Weave Engineer/Jon Stevens/GitOps at Weave - Deployment Pipeline

Written by Jon Stevens Created Mon, 13 Jun 2022 16:22:22 -0600

Deployment Pipeline

At Weave, we deploy things. We deploy all the things. And we do it all through GitOps.

The typical workflow of a Weave developer would look something like this:

  • Checkout feature branch
  • Write code
  • Run/test the service locally
  • Push code to GitHub (this builds a container)
  • Run bart deploy to deploy container to cluster

Looking at this workflow, you can see that the only thing a developer needs to use besides GitHub, is bart. bart is our CLI tool, built by the DevX team, that allows developers to perform all their day-to-day tasks including:

  • Deploying services
  • Running services locally
  • Managing secrets for services
  • Viewing build results
  • Inspecting live deployment state
  • etc…

bart will be its own post at some point. It is the mechanism that developers use to manually deploy services to our various clusters. It is one of the starting points in the diagram below 👇

Overview

deployment-pipeline

At Weave, we process between 300-400 deployments per day and our entire deployment pipeline is Git-based. All of our Kubernetes manifest templates live in a Git repository as well as the default values for each template. Our rendered Kubernetes resources also live within a single repository that is namespaced by each of our different clusters running in Google Cloud Platform (GCP). When the main branch of that repository changes, a webhook event is sent to our ArgoCD installations that run within each cluster. If the state of the target cluster has changed, Argo pulls the latest state of the manifest repository and syncs it to Kubernetes running within the same cluster.

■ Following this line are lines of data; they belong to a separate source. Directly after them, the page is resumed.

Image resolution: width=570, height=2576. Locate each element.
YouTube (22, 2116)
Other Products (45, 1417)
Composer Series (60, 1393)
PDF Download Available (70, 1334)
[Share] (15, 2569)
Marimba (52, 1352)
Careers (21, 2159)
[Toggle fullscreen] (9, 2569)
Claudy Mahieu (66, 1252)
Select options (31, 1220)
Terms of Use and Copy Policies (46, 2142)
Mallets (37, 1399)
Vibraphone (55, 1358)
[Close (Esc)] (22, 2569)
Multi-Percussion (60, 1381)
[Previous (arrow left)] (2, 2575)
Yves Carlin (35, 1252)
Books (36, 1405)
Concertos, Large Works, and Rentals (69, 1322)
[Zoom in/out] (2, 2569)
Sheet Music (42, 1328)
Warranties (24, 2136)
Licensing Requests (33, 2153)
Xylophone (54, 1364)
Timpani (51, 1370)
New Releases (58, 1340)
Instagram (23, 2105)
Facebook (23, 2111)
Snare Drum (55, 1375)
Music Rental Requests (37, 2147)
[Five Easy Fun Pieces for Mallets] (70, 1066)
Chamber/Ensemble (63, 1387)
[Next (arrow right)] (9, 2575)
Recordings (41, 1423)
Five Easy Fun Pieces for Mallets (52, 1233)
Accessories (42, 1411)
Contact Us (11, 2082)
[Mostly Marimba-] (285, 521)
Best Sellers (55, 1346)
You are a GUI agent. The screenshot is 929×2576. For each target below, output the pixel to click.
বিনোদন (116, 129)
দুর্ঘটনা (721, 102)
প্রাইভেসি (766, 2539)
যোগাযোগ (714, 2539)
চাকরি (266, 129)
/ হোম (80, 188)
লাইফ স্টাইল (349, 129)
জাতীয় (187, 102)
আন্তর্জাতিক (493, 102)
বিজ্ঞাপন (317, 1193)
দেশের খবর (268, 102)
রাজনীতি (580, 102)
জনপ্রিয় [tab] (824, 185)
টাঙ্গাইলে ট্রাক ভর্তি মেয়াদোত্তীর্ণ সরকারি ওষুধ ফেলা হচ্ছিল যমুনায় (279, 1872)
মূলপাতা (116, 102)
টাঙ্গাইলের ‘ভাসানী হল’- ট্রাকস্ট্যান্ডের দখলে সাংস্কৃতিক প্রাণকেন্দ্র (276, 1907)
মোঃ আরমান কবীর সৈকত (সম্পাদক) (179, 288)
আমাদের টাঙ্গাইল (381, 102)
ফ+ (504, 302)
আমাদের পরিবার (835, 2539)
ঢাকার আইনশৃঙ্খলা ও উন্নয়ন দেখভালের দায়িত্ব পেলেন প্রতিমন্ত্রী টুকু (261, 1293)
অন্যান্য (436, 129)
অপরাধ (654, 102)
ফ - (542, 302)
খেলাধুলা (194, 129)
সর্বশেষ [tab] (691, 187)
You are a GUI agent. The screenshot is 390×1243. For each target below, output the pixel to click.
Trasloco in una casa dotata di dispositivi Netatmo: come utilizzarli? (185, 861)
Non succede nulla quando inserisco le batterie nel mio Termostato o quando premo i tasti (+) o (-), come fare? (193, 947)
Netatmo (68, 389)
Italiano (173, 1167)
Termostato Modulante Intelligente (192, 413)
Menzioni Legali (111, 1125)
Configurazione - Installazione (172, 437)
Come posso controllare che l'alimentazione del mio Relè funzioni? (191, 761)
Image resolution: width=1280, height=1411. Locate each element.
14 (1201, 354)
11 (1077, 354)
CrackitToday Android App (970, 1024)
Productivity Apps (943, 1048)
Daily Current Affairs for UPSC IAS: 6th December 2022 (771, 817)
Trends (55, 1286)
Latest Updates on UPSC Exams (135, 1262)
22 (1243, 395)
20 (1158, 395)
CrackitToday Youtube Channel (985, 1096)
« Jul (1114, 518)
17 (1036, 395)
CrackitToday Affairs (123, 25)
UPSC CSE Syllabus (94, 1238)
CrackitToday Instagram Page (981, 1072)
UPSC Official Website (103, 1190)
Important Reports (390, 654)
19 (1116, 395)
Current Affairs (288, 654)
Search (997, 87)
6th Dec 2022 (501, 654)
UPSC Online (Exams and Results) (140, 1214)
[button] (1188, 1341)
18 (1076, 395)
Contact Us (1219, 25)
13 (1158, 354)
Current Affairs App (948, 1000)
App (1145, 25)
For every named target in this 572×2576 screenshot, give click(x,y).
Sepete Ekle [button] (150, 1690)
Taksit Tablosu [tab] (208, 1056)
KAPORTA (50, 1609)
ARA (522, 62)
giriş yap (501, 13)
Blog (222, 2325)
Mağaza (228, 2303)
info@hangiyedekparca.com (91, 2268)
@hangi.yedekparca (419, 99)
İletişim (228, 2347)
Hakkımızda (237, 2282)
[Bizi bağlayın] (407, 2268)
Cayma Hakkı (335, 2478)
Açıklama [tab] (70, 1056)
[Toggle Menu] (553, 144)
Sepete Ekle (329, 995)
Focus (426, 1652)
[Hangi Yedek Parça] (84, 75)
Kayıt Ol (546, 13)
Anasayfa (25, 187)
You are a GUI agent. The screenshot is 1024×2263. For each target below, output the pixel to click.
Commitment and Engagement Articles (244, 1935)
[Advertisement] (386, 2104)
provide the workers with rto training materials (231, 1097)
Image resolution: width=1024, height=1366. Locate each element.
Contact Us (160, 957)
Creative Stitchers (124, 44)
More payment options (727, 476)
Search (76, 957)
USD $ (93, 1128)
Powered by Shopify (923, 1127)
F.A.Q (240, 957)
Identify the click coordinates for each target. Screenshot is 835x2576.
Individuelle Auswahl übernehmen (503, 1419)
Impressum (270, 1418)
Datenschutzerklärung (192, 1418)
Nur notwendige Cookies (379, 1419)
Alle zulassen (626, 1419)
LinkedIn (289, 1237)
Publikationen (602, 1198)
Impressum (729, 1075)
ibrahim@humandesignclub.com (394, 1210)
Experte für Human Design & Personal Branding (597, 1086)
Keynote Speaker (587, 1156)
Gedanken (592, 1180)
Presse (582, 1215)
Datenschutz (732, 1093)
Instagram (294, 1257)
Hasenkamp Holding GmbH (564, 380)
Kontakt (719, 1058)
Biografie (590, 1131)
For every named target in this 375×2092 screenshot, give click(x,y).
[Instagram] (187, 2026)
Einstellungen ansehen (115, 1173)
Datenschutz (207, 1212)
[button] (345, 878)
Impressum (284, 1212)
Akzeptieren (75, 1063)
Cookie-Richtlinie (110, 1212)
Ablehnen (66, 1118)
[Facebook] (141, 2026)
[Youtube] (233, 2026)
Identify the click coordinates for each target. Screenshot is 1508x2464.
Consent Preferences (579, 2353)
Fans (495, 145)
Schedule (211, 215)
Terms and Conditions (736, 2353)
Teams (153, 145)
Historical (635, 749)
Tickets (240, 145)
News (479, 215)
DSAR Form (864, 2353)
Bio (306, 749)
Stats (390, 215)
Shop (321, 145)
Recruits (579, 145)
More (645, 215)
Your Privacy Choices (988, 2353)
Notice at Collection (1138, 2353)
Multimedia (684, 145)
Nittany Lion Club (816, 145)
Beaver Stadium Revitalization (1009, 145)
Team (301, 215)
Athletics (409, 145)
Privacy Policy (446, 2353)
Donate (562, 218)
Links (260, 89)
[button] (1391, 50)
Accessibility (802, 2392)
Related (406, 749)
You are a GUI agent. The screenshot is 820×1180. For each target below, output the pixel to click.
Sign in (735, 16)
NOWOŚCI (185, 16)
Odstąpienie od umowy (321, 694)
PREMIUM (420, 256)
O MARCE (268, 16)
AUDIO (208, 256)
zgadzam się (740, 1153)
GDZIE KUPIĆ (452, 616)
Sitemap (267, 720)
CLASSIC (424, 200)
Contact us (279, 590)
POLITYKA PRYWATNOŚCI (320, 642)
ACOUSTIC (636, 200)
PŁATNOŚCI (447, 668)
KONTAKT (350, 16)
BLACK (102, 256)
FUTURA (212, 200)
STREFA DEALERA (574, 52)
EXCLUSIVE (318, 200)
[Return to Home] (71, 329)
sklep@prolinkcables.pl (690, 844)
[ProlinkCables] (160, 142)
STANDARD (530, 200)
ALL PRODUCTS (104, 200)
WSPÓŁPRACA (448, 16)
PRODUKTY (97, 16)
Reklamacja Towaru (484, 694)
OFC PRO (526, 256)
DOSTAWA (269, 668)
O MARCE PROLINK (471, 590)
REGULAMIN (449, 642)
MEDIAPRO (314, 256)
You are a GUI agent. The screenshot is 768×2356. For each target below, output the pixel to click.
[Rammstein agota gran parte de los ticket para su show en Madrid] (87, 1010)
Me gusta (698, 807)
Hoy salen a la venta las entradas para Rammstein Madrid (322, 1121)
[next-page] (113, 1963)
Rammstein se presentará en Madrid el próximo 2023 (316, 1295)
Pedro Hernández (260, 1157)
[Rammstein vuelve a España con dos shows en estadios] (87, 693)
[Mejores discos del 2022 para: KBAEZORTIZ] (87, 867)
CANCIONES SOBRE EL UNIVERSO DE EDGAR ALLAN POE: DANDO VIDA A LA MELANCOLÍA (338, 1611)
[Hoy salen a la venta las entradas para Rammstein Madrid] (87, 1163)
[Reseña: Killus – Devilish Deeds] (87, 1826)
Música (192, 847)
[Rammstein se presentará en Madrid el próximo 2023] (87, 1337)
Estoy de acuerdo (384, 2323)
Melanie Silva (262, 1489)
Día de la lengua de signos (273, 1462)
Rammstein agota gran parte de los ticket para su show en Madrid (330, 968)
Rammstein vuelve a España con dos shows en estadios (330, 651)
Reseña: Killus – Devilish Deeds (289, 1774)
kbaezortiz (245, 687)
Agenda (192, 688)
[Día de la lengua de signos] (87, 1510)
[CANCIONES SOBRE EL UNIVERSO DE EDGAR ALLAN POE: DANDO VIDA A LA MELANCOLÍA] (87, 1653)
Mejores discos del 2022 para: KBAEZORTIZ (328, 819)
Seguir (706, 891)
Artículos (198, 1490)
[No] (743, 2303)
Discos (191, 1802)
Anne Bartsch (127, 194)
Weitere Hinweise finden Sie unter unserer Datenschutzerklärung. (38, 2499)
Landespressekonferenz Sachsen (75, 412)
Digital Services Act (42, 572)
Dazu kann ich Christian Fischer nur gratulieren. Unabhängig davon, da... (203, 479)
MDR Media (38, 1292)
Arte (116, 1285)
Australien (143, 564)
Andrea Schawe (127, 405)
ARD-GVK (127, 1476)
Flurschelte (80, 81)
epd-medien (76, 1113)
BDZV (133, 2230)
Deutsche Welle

The starting point for every deployment is a valid WAML. The WAML™, or .weave.yaml lives at the root of every service’s repository. For each service, it defines:

  • The name
  • The team that owns it
  • How to deploy it
  • How to alert for it
  • etc…

The WAML is the one true way that Weave developers interact with systems such as Kubernetes, Prometheus, AlertManager, etc. and a valid WAML is required for every deployment.

Let’s dive a little deeper into the diagram above.

Example Deployment Workflow

Take the following simple WAML:

schema: "2"
name: My App
slug: my-app
owner: devx-team-fake-email@getweave.com
slack: "#squad-devx"
namespace: devx
defaults:     # define de-duped sections of deploy metadata that can apply to any "deploy" target 
- match: "*"  # glob pattern match of any "deploy" target
  service:
  - ports:
    - name: http
      number: 8000
  ingress:
  - hostPrefix: my-app # subdomain of cluster's main host
    public: true
    paths:
    - path: /
      servicePort: 8000
deploy:
  prod-cluster-1: # cluster
    env:
    - name: MY_ENV_NAME
      value: some-value
    slo:
      requestClass: critical # a predefined slo class for 99.99% availability
    autoscaling:
      horizontal:
        minReplicas: 3
        maxReplicas: 10
        cpu:
          averageUtilization: 75

First Step: Create Deployment

Once a developer finishes their work on a particular service, they push their changes to Git. This runs a GitHub Actions workflow that lints, tests, and builds a container. Running bart builds will print out the most recent build containers for a specific repository, or service.

bart-builds

Once a build “TAG” is obtained, a simple bart deploy <TAG> <cluster>is all that is needed to manually deploy the above WAML to the specified cluster. In the example WAML above, and with the most recent container image “TAG” from above, this command would be bart deploy 1.0.202206151506-sha.649008fb prod-cluster-1.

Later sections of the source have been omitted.